Exercise: Search the entries below for the word "computer" and copy each line that has it.

Entries taken from a collection:
----------
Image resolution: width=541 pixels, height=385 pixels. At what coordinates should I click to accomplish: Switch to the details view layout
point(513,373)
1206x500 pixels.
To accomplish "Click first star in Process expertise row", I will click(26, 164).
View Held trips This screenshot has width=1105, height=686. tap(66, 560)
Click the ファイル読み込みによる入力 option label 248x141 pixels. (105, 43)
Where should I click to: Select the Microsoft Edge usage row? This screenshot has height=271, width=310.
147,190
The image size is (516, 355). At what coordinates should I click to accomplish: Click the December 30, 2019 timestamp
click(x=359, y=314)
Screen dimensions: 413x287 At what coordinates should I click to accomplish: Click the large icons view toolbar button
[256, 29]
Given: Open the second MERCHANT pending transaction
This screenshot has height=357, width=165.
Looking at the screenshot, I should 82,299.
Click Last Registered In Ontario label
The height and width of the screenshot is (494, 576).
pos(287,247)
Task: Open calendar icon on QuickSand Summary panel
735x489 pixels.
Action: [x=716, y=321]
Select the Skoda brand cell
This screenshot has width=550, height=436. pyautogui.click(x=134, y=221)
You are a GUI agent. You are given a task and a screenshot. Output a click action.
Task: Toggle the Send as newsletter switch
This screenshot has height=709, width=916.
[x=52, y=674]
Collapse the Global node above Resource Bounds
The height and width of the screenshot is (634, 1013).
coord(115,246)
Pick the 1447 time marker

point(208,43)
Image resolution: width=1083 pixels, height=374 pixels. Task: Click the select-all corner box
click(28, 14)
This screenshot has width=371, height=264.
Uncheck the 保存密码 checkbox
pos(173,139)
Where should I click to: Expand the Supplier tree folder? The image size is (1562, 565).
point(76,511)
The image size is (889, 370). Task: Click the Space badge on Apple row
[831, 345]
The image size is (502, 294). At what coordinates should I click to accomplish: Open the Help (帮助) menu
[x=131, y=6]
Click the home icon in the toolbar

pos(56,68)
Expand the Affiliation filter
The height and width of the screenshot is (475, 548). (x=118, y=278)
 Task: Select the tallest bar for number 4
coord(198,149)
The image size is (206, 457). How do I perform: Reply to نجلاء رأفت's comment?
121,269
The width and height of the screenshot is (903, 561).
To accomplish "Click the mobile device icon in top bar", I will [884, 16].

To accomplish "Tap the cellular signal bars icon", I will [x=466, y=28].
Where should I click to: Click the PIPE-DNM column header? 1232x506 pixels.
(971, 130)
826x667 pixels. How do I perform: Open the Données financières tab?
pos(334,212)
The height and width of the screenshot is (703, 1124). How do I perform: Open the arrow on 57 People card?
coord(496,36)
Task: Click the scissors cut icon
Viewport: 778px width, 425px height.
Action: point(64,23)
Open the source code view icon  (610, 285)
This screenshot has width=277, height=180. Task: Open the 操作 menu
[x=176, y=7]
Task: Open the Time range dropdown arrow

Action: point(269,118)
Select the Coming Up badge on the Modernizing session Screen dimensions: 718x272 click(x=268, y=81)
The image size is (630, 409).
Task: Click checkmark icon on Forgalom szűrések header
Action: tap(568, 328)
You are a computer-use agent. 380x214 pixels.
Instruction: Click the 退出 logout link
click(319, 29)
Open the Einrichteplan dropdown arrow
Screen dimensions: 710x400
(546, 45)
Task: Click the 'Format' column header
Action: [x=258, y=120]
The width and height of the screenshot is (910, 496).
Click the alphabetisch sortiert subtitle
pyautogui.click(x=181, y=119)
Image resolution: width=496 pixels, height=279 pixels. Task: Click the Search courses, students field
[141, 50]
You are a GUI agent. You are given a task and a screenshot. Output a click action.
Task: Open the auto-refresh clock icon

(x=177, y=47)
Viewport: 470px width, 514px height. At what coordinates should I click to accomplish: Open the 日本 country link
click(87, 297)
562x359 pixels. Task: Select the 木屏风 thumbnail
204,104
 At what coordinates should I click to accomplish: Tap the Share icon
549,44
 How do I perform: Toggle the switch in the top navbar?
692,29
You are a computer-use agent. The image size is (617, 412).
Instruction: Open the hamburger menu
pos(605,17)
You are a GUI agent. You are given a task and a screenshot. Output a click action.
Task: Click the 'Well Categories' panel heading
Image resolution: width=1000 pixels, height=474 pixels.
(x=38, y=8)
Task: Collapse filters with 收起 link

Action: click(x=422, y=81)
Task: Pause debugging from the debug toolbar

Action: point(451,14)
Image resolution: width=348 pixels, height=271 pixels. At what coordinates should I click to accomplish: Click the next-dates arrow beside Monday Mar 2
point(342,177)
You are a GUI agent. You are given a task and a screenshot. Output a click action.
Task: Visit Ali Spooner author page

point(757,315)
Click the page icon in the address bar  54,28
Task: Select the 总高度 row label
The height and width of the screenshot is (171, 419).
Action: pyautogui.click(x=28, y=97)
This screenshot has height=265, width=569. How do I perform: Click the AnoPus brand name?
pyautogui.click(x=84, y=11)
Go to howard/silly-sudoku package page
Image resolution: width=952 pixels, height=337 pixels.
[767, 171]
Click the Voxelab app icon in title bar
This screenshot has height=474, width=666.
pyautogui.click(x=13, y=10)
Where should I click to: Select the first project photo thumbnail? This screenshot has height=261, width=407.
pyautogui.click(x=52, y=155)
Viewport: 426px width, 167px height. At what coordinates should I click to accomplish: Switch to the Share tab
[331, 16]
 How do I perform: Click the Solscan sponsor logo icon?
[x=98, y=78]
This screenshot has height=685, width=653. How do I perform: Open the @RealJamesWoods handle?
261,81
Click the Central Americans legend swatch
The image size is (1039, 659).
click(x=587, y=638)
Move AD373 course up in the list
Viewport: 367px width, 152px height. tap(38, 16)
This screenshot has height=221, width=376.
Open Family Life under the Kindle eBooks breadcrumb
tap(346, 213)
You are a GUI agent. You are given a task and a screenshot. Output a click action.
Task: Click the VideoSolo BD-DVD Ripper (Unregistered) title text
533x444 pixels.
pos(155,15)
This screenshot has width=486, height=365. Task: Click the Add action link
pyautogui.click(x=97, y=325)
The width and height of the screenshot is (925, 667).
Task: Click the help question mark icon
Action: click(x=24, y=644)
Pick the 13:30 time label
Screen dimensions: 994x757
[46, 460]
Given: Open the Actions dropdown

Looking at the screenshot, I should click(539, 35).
----------
Completed task:
You are a computer-use agent. 380x214 pixels.
You are a computer-use agent. The image size is (617, 412).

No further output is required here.